Root tubers are found in, for example, dahlias (Fig 2), the sweet potato, and the lesser celandine. They develop from tiny buds at the base of the plant. They swell as food is passed into them and remain in the ground after the aerial parts have died down. Each tuber and its bud can give rise to a new plant.
Underground stems
Underground stems are the most common storage organs. They vary in structure but differ from roots in the possession of scale leaves and buds. Stem tubers, as we have seen, are one type. Another is rhizomes, which are horizontal underground stems found in some vascular plants, such as mint, irises, the water-lily, and many grasses. Rhizomes do not always store food but when they do they are quite thick (Fig 3).

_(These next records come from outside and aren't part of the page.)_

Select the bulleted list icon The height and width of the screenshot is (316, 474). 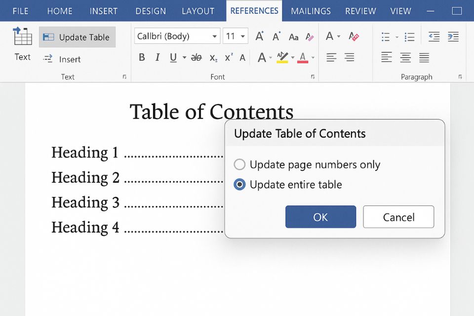pyautogui.click(x=384, y=36)
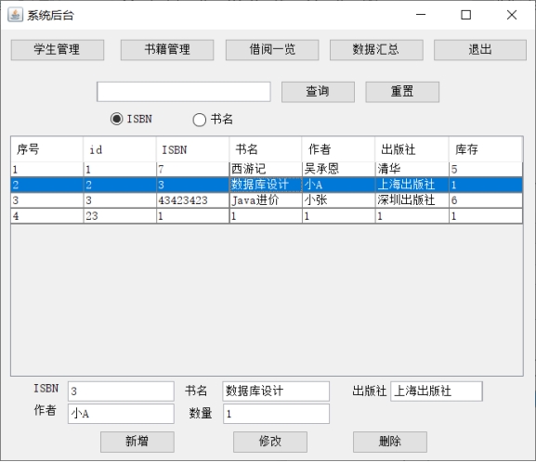536x462 pixels.
Task: Focus the ISBN input field at bottom
Action: 121,391
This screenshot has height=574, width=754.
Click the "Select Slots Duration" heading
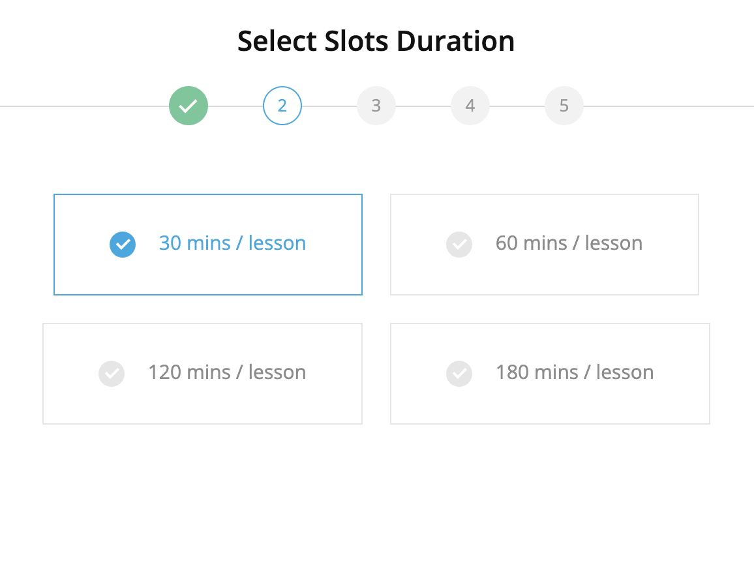pyautogui.click(x=376, y=41)
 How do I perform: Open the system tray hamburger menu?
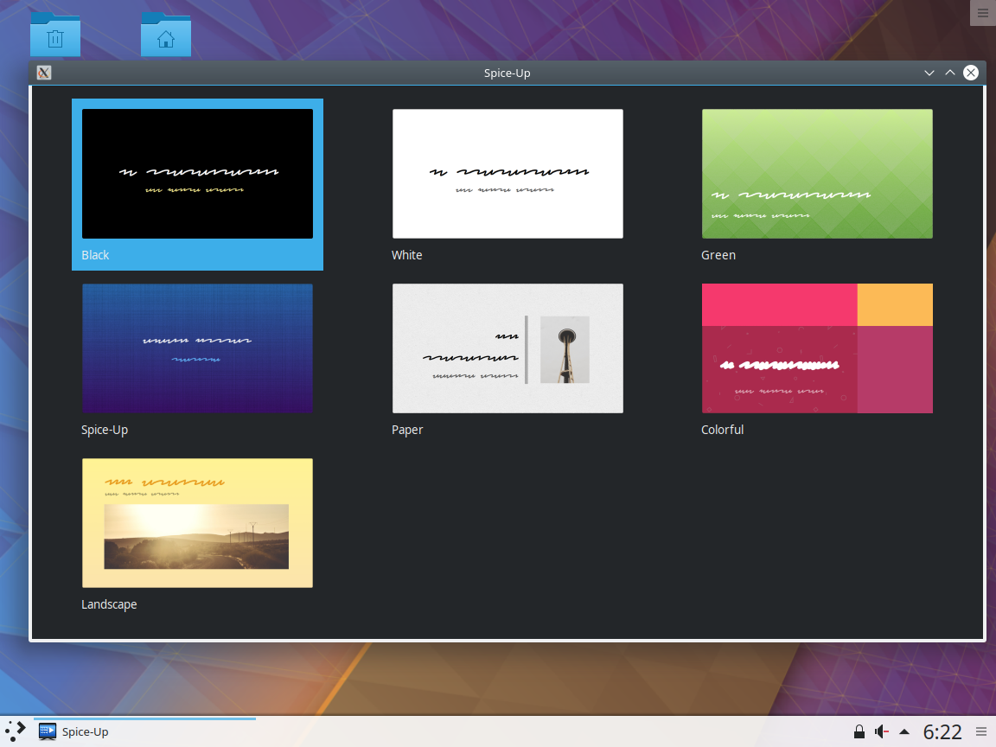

Rhizomes, also called rootstock, may be enlarged for storage, of accumulated starch, or may function in vegetative reproduction. They last for several years and new shoots appear each spring from the axils of scale leaves. Rhizomes differ from roots in having nodes, buds, and scale-like leaves.
Corms and bulbs
Corms (Fig 4) and bulbs are both underground storage structures and are often confused. A corm is a swollen stem base containing food material and bearing buds in the axils of scale-like remains of leaves of the previous season's growth. Corms occur, for example, in crocus and gladiolus.
In bulbs, on the other hand, swollen scale leaves or the swollen bases of the previous year's green leaves contain the food (Figure 5). A bulb is a short, underground storage stem composed of many fleshy scale leaves that are swollen with stored food and an outer layer of protective scale leaves. Small buds between the scale leaves give rise to new shoots each year. New bulbs are produced in the axils of the outer scale leaves. Examples of plants producing bulbs are daffodil, tulip, snowdrop, and onion.
Seeds
Seeds are, of course, supplied with food reserves that enable the young plant to establish itself until it can begin to manufacture its own food.
Types of substance stored
The most commonly stored food material is starch but sugars and proteins are also stored. Fats are frequently important reserves in seeds while the reserve of the date seed is mainly cellulose.